ローポストの#4にボールが入らなかった場合。#1の「空ける」→「埋める」の動きと、#3の「ローポストに行くのをやめた後、空いたトップを埋める」動きは基本的に変わらないが、#1が「#3を助ける」目的で#3のDEF(x3)と交錯するコースに入るとオフボールスクリーンになる(露骨にコースを変えてぶつかったらファールですよ、もちろん)。

原則で動くと、タイミングを変えることでどの選手との組み合わせでも同じようなプレーがやれるようになります。上と同じ形でローポスト(#4)にボールが入った後、逆サイドローポストにトップ(#1)ではなくウイング(#2)が「空ける」&「埋める」をするのも良く見るプレーです。特にウイングのDEFがボールにダブルチームに行こうとするなら有効なプレーです。
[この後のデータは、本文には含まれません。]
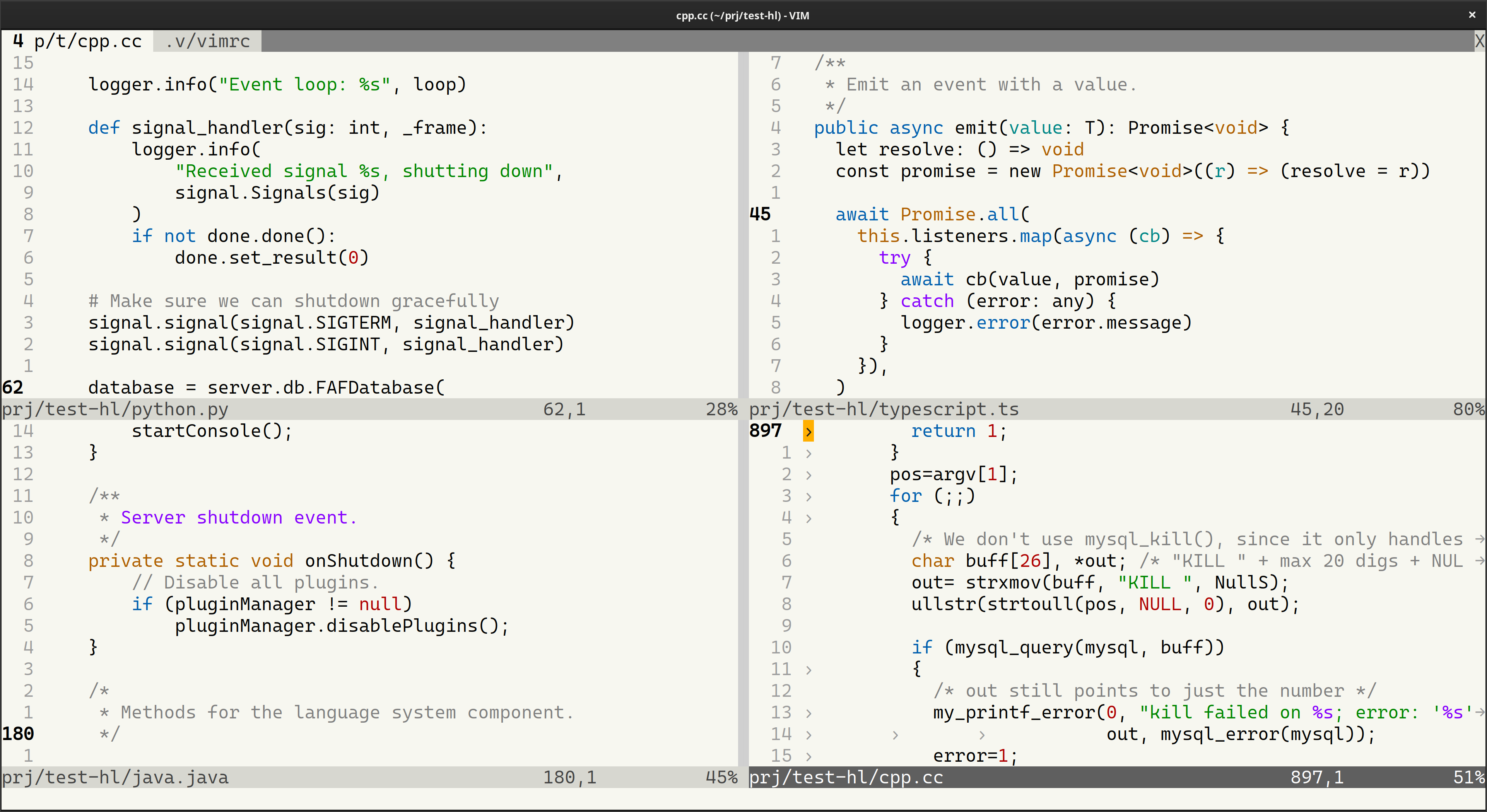The height and width of the screenshot is (812, 1487).
Task: Click the vertical divider between the split windows
Action: point(743,231)
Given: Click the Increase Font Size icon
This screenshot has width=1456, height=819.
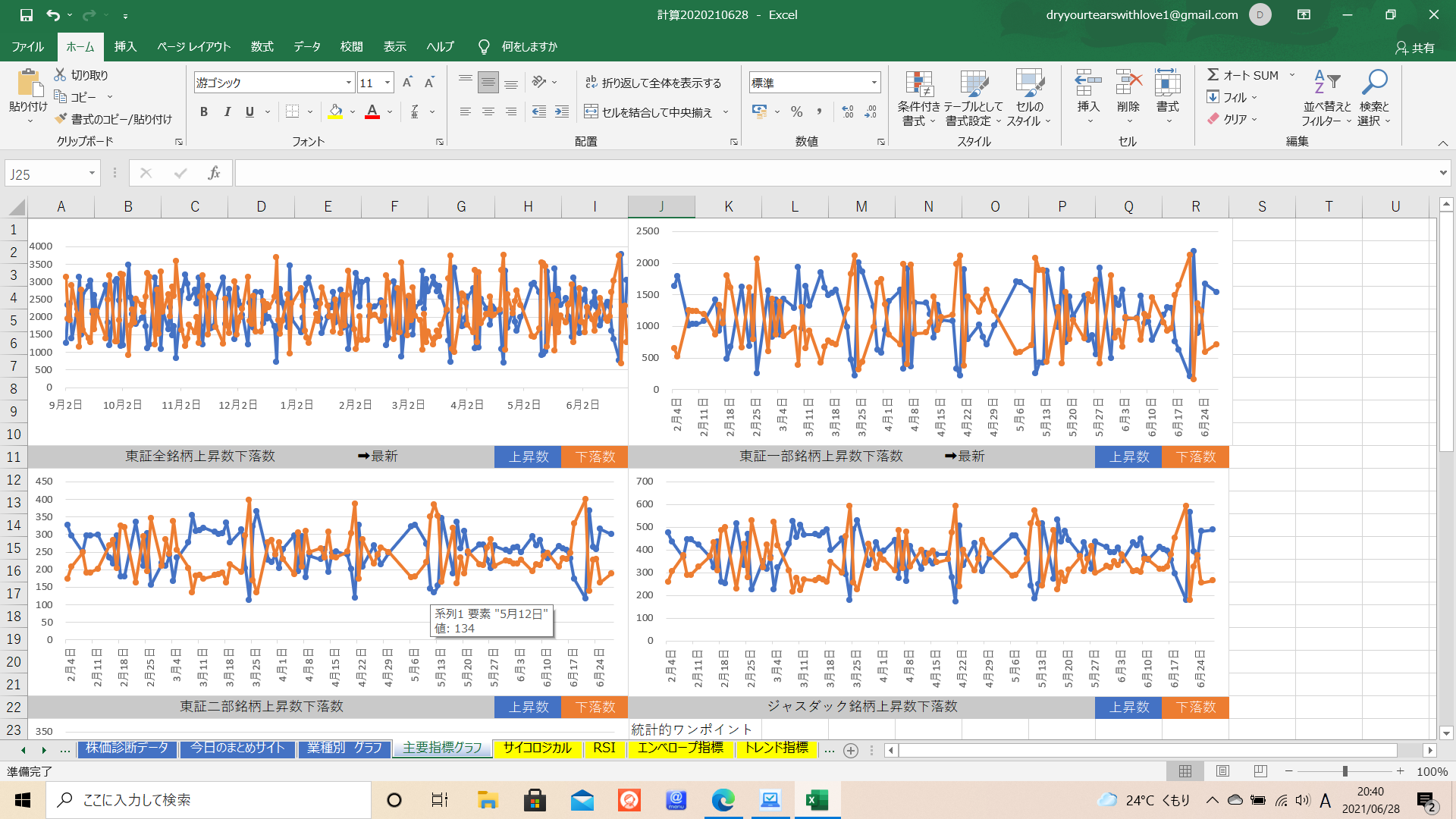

ウイングの#2からローポストの#4へのパスが通った場面。#2のDEF(x2)がダブルチームに行こうとするなら、#2がバックカットして逆サイドのローポストへ「埋める」動きをする。x2が反応しなければフリーになるし、x2が付いて来たらダブルチームが解消される。#1は自分より先に#2が「埋める」動きした時点で止まって次のアクションに備える。

さらにこの動きを応用すると、こんなこともできます。ウイングから逆ローポストへのバックカットの動きから、トップのDEF(x1)にオフボールスクリーンをかけると、ダブルチーム回避と仲間を助ける動きが同時にできます。そこから更に「埋める」動きをすれば、ポストからのパスの選択肢が2つできます。

(左) #2のバックカット偽装からのラテラル(横向きの)スクリーン。x2はバックカットへの対応でボールマン(#4)へ行けない。x1はバックカットしようとする#1とボールの両方を見ているので正面から来る#2のスクリーンに対応しにくい。(右) #1と#2の両方が「埋める」動きになるので、#4にはパスコースが2つできる。

ステフィン・カリー擁するGSWが得意とする「ポストスプリット」はこの原則で動いているので、選手達の判断で色々なバリエーションが生まれるわけです。

これらのバリエーションの多さを見ると、「動き方」ではなく「原則」で動く重要性がわかるんじゃないかと思います。